**Task requirements:** In the records, take the part that opens with the line containing "zakładany (806, 711)" and closes with the line containing "kłaść (443, 1637)". Write only those lines again, with "prozaiczny" changed to "zwyczajny" and everything else left as it is.

(Entries on where items appear)
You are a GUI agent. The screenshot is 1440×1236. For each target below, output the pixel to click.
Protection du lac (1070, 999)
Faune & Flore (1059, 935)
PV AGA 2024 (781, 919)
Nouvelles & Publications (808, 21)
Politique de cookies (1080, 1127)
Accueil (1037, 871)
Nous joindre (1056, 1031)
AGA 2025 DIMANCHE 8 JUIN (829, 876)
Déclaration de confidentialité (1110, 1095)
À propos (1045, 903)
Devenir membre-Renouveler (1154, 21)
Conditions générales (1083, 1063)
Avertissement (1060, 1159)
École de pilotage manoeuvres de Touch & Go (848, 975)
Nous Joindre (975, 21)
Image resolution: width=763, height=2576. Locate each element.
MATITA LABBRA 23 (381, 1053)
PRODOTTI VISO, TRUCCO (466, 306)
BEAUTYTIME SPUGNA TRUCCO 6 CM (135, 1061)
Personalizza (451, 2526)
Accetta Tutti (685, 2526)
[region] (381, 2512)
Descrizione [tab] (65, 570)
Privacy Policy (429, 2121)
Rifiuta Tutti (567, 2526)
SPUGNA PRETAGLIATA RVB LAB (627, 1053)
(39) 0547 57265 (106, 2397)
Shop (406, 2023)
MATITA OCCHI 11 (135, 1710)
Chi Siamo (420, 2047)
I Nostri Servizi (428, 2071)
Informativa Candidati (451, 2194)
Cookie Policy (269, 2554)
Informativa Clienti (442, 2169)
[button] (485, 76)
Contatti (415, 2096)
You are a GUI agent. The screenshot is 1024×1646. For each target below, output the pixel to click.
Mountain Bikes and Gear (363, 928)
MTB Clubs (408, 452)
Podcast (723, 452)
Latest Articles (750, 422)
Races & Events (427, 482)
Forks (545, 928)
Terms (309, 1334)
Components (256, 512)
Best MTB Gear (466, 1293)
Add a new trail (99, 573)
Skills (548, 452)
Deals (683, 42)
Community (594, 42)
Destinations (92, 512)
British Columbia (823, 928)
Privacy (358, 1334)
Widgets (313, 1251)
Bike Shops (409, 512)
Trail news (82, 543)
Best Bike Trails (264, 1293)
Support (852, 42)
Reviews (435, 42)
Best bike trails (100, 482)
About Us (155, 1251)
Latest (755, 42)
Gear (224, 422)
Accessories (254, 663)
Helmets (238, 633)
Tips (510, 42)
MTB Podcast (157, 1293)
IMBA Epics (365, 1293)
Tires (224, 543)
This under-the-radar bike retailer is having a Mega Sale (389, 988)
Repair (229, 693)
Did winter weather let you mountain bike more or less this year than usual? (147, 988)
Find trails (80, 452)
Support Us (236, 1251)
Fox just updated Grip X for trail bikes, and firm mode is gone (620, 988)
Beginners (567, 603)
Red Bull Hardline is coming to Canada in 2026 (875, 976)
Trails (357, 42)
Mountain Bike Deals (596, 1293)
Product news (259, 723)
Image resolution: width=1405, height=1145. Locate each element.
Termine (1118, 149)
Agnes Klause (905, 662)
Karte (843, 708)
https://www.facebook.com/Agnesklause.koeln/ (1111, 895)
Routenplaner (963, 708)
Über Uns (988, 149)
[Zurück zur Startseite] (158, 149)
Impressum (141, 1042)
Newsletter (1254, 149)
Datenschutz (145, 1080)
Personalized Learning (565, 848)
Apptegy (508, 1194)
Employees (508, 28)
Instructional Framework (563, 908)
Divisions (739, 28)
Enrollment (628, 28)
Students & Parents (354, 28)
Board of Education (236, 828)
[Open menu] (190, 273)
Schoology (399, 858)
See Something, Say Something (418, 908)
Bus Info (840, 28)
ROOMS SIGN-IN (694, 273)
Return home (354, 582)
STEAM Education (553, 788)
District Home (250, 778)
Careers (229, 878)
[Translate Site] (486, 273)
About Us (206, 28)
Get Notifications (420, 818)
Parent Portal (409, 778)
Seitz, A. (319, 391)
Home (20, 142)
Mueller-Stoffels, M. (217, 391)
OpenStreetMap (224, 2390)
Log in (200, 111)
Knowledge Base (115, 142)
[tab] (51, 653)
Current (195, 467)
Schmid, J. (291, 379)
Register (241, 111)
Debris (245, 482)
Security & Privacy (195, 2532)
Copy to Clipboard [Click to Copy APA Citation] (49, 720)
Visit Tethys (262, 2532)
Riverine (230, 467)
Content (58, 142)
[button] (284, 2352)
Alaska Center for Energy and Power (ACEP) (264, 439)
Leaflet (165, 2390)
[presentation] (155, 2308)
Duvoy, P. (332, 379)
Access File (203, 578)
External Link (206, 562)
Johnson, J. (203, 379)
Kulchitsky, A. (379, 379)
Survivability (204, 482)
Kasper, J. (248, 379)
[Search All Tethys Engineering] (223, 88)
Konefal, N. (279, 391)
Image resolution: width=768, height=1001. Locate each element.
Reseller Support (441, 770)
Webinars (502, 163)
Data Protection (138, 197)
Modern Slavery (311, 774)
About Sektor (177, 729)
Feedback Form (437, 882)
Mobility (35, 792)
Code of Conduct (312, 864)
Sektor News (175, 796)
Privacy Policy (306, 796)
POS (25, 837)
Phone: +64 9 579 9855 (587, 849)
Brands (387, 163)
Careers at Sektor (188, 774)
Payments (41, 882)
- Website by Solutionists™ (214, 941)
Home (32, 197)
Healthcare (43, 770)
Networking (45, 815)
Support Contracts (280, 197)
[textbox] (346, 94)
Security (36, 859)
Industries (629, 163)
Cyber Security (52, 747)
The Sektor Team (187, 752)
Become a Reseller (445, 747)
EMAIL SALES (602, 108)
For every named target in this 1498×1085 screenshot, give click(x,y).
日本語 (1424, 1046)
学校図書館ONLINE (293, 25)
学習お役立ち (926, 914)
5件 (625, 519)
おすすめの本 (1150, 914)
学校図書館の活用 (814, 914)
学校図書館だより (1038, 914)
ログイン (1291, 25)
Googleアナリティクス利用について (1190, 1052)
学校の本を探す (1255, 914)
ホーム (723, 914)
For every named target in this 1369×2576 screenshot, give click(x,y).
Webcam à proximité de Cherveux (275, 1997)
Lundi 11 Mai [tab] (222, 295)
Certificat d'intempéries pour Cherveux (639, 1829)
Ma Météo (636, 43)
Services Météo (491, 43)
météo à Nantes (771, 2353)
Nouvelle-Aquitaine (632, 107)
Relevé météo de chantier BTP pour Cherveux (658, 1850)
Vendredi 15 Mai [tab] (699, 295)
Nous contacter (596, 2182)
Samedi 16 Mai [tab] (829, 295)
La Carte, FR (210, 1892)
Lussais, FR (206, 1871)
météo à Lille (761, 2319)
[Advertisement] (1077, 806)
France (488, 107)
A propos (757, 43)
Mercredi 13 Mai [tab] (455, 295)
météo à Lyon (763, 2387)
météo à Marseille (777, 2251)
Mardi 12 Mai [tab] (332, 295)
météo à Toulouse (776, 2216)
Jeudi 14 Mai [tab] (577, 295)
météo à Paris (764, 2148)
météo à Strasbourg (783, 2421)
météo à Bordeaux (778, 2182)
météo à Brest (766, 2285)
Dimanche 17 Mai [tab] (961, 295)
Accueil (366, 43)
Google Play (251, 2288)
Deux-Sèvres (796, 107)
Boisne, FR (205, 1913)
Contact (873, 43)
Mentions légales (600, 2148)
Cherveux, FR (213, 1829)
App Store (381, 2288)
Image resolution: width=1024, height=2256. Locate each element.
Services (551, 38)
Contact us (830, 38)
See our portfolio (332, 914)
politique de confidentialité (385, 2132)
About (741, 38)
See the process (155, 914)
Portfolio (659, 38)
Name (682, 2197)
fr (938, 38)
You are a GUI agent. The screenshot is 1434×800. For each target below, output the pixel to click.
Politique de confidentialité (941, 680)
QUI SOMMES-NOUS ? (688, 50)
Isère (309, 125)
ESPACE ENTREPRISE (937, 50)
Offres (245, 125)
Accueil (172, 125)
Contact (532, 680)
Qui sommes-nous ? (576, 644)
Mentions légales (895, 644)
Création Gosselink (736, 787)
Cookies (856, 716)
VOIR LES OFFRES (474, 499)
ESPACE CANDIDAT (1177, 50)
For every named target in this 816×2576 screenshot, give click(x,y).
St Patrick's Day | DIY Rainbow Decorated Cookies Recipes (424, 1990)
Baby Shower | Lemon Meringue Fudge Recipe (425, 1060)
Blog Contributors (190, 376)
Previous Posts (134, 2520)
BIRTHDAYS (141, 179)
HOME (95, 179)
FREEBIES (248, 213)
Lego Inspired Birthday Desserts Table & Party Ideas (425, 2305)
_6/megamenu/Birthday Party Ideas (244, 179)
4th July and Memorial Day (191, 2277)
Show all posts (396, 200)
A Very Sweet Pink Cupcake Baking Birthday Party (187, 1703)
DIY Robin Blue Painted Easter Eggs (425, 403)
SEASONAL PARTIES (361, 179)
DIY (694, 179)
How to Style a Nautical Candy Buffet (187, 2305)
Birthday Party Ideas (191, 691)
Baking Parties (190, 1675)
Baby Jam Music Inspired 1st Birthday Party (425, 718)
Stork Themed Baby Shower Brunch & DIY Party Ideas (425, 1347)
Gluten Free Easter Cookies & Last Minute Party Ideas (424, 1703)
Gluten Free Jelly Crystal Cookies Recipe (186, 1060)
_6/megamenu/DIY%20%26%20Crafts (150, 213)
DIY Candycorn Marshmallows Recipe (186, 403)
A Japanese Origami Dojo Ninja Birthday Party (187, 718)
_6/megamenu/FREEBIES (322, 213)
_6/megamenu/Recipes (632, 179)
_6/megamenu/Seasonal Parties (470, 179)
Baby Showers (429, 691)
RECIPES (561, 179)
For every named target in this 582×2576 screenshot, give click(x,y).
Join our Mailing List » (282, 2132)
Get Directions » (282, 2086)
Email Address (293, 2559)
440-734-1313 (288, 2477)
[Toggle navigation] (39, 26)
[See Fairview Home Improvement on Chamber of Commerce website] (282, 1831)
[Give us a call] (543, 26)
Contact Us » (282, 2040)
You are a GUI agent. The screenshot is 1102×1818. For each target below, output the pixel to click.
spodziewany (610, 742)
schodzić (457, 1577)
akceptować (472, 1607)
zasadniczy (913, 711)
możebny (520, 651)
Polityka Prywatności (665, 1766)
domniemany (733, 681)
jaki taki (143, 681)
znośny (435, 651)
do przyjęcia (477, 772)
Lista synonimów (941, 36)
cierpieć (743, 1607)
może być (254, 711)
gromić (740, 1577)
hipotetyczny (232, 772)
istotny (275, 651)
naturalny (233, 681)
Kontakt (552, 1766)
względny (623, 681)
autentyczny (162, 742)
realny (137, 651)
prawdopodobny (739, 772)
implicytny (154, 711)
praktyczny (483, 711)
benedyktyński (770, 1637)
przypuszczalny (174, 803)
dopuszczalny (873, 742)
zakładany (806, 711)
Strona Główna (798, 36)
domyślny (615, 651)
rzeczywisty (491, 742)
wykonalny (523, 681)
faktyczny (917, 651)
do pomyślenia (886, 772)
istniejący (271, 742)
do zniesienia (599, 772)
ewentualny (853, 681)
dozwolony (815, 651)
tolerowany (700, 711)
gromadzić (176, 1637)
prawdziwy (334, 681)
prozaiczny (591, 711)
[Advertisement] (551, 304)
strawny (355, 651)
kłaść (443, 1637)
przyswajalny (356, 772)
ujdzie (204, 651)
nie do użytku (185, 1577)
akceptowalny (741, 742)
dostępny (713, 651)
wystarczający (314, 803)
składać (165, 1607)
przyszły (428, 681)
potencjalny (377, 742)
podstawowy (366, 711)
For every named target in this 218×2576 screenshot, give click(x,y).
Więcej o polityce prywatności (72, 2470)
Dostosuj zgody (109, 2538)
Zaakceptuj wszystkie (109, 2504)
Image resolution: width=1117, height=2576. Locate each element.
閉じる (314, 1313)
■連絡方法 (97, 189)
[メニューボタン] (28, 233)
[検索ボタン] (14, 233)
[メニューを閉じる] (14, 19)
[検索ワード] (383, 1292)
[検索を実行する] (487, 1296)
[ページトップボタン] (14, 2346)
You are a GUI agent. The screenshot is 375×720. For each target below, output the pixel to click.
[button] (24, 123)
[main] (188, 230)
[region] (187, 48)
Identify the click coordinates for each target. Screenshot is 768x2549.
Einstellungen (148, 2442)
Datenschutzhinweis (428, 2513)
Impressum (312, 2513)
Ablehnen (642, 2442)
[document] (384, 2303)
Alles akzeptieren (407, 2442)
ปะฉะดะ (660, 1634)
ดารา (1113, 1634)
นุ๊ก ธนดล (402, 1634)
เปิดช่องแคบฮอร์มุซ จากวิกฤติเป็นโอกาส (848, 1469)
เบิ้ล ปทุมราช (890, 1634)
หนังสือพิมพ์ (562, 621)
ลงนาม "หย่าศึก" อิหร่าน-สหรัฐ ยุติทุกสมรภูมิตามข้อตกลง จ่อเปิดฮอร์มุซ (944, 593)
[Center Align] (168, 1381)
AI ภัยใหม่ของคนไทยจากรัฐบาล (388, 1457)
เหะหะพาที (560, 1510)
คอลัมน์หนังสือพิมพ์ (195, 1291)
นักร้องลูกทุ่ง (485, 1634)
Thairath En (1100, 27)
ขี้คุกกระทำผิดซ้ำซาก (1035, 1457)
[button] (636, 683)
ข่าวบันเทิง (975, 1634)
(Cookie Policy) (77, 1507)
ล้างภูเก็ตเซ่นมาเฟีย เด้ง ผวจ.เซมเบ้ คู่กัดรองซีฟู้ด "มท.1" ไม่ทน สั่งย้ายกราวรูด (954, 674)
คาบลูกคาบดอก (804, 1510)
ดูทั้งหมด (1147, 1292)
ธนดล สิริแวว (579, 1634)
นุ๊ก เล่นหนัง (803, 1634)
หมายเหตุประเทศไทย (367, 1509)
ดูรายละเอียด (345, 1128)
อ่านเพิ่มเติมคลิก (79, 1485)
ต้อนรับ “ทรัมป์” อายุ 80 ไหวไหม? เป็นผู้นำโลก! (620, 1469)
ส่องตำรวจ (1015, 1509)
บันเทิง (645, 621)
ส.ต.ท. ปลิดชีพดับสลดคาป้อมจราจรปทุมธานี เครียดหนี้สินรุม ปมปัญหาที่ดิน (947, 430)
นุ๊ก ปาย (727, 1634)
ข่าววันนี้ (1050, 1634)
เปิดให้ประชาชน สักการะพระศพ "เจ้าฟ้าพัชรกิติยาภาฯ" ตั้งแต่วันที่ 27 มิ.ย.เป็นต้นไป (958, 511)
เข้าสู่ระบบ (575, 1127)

**Exercise response:**
zakładany (806, 711)
Strona Główna (798, 36)
domyślny (615, 651)
rzeczywisty (491, 742)
wykonalny (523, 681)
faktyczny (917, 651)
do pomyślenia (886, 772)
istniejący (271, 742)
do zniesienia (599, 772)
ewentualny (853, 681)
dozwolony (815, 651)
tolerowany (700, 711)
gromadzić (176, 1637)
prawdziwy (334, 681)
zwyczajny (591, 711)
[Advertisement] (551, 304)
strawny (355, 651)
kłaść (443, 1637)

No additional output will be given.